→ **Written problem**:
Retype the stretch of the data from the line containing "تقویم (274, 75)" through the line containing "Actualités (534, 29)", both lines included, keeping every character as it appears.

→ **Collected data**:
↓↓↓
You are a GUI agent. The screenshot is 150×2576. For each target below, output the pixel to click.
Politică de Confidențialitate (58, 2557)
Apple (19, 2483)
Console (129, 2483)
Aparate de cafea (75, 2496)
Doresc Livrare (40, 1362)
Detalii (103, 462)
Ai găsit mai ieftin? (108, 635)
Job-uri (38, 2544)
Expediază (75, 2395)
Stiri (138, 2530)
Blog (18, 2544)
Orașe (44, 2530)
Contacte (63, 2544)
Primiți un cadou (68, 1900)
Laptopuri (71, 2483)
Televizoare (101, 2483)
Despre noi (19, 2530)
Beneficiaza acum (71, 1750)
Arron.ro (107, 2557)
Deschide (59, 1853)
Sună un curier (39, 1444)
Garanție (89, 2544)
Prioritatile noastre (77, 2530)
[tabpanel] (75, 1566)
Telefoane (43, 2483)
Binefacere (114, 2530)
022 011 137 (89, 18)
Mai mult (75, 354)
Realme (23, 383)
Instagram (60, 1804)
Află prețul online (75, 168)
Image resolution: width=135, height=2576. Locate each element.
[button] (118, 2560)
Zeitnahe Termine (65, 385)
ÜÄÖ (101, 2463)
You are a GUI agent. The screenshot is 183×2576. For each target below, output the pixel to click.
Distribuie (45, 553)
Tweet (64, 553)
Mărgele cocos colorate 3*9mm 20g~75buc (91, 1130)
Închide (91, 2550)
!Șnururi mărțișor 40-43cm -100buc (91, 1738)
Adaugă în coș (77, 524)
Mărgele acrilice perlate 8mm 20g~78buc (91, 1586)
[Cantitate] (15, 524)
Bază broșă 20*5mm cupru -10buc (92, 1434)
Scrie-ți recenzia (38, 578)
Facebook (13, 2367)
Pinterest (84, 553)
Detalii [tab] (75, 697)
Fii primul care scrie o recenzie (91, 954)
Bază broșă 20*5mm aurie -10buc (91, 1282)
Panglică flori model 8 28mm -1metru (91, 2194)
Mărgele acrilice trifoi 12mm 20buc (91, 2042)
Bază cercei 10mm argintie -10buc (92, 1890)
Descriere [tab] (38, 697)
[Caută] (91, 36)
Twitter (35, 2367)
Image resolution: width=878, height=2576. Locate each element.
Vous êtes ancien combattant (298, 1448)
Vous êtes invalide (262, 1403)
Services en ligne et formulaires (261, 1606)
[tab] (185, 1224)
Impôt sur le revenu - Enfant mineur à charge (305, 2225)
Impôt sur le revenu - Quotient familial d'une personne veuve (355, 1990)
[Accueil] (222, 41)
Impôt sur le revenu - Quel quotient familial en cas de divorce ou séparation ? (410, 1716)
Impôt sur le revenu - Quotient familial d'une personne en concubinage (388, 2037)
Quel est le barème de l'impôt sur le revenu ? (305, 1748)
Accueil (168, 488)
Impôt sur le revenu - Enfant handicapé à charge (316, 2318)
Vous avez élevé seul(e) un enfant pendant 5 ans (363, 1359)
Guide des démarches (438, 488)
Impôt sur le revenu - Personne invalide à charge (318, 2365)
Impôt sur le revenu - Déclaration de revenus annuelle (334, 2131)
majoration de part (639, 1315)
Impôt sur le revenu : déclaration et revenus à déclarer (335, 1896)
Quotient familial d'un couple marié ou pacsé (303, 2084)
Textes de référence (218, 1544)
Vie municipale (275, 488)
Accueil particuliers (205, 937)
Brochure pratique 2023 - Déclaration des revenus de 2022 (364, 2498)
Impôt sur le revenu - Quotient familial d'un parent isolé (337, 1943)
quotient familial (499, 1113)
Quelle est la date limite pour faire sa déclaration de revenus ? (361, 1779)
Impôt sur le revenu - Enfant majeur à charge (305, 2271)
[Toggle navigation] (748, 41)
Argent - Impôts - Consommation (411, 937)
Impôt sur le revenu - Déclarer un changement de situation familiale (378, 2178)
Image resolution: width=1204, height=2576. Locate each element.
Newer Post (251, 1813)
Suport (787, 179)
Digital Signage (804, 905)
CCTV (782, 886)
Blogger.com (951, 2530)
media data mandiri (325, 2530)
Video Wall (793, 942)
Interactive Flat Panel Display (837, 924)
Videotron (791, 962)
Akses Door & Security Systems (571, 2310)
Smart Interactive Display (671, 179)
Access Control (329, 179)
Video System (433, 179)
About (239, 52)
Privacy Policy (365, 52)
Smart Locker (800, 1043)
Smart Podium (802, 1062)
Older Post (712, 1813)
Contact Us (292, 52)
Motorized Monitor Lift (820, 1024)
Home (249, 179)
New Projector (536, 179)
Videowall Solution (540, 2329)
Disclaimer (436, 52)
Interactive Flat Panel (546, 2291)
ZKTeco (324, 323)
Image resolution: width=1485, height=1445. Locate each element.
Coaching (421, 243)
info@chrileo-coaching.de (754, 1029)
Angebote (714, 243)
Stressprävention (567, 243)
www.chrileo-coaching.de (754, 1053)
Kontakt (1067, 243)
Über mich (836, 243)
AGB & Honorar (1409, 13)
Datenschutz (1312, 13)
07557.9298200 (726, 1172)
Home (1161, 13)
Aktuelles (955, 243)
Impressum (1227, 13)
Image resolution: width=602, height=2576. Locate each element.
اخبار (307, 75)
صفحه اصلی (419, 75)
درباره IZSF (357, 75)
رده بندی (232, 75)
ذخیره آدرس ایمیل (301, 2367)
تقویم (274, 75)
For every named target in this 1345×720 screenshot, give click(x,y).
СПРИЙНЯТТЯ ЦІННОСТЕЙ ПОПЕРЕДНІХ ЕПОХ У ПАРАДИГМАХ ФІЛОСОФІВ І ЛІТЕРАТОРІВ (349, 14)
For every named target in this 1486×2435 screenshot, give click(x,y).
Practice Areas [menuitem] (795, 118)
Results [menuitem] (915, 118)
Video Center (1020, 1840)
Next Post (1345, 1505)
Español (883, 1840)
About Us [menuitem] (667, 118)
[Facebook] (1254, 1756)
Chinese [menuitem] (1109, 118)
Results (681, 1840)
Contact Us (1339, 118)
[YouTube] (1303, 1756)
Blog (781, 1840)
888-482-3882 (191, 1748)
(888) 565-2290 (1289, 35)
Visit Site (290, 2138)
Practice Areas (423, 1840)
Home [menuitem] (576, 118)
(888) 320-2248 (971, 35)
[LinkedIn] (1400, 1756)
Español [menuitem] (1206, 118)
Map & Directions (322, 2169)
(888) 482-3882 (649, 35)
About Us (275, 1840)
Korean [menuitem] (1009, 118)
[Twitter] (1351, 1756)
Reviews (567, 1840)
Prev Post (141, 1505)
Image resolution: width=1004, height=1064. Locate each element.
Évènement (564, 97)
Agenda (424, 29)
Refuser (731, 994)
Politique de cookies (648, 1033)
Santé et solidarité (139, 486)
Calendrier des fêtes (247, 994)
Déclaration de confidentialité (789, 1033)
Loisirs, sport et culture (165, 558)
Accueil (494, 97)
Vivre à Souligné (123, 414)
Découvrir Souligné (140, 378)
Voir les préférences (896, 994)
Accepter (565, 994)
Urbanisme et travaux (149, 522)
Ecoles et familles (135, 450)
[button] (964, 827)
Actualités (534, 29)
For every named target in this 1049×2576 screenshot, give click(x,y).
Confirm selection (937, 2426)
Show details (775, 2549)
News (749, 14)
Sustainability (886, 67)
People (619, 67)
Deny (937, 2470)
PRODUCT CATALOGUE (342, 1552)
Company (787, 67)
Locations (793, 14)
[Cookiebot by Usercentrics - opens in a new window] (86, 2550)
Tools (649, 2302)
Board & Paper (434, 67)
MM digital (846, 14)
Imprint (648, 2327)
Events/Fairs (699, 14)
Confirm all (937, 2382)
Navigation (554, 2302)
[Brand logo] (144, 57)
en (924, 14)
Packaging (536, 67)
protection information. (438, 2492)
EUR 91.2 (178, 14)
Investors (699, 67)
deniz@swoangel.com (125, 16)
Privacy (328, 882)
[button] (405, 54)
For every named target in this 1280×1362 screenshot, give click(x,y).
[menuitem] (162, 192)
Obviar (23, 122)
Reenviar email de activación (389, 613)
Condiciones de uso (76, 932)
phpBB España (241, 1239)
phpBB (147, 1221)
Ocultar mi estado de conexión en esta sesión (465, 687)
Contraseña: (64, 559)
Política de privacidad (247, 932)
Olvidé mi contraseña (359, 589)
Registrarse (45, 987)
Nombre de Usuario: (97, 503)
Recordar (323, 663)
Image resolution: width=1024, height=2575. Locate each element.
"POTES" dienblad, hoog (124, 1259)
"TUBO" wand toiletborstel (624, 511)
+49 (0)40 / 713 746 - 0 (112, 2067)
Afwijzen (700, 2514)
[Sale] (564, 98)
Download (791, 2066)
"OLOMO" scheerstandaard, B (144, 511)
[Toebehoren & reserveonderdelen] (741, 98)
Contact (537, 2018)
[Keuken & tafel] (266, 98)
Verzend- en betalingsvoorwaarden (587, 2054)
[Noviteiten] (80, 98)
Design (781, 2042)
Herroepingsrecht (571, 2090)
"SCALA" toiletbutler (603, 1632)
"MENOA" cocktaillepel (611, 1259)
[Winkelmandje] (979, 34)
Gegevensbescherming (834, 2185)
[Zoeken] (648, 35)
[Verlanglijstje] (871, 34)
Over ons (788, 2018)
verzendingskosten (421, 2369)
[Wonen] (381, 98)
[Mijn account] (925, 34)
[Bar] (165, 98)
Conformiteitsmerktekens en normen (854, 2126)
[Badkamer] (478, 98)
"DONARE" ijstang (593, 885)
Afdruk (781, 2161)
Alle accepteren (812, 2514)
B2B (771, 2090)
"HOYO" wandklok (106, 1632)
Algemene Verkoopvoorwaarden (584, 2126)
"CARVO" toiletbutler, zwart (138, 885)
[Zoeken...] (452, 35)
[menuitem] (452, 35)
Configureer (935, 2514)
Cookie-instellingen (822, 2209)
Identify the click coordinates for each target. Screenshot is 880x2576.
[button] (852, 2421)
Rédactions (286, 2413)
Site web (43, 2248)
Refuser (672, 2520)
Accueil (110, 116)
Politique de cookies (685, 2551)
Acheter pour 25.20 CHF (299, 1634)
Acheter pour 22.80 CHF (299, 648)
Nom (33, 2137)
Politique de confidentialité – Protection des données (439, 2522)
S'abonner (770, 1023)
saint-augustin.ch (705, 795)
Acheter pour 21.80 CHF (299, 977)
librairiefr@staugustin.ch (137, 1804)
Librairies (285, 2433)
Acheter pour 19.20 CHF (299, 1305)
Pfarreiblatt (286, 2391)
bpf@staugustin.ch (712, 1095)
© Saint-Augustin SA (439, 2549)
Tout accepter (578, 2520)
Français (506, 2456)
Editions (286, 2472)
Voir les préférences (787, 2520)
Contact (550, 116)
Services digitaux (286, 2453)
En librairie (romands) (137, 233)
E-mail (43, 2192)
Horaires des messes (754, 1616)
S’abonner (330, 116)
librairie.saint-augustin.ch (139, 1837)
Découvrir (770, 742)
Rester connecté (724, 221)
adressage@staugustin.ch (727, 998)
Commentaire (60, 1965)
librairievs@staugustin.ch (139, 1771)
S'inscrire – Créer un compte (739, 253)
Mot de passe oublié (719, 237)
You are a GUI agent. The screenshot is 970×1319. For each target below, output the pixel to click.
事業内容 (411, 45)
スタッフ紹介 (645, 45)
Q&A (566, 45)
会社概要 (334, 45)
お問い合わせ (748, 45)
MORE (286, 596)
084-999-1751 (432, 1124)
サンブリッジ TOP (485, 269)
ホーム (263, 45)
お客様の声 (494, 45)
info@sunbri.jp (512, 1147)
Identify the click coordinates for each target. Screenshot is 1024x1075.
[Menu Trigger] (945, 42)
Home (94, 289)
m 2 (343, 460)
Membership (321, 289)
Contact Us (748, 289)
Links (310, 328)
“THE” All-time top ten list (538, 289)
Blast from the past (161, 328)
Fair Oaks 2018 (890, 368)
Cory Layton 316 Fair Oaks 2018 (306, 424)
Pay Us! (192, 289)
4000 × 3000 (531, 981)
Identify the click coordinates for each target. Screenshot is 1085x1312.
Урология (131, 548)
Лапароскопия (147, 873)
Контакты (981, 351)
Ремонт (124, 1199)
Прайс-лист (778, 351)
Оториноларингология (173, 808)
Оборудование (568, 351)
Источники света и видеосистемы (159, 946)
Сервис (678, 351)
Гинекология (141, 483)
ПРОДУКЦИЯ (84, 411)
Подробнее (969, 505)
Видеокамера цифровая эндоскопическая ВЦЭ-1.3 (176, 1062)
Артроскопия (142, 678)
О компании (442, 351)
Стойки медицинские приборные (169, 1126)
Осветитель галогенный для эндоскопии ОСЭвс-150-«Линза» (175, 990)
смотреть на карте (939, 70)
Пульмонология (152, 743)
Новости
↑↑↑
→ **Result of this exercise**:
تقویم (274, 75)
For every named target in this 1345×720 screenshot, give click(x,y).
СПРИЙНЯТТЯ ЦІННОСТЕЙ ПОПЕРЕДНІХ ЕПОХ У ПАРАДИГМАХ ФІЛОСОФІВ І ЛІТЕРАТОРІВ (349, 14)
For every named target in this 1486×2435 screenshot, give click(x,y).
Practice Areas [menuitem] (795, 118)
Results [menuitem] (915, 118)
Video Center (1020, 1840)
Next Post (1345, 1505)
Español (883, 1840)
About Us [menuitem] (667, 118)
[Facebook] (1254, 1756)
Chinese [menuitem] (1109, 118)
Results (681, 1840)
Contact Us (1339, 118)
[YouTube] (1303, 1756)
Blog (781, 1840)
888-482-3882 (191, 1748)
(888) 565-2290 (1289, 35)
Visit Site (290, 2138)
Practice Areas (423, 1840)
Home [menuitem] (576, 118)
(888) 320-2248 (971, 35)
[LinkedIn] (1400, 1756)
Español [menuitem] (1206, 118)
Map & Directions (322, 2169)
(888) 482-3882 (649, 35)
About Us (275, 1840)
Korean [menuitem] (1009, 118)
[Twitter] (1351, 1756)
Reviews (567, 1840)
Prev Post (141, 1505)
Image resolution: width=1004, height=1064. Locate each element.
Évènement (564, 97)
Agenda (424, 29)
Refuser (731, 994)
Politique de cookies (648, 1033)
Santé et solidarité (139, 486)
Calendrier des fêtes (247, 994)
Déclaration de confidentialité (789, 1033)
Loisirs, sport et culture (165, 558)
Accueil (494, 97)
Vivre à Souligné (123, 414)
Découvrir Souligné (140, 378)
Voir les préférences (896, 994)
Accepter (565, 994)
Urbanisme et travaux (149, 522)
Ecoles et familles (135, 450)
[button] (964, 827)
Actualités (534, 29)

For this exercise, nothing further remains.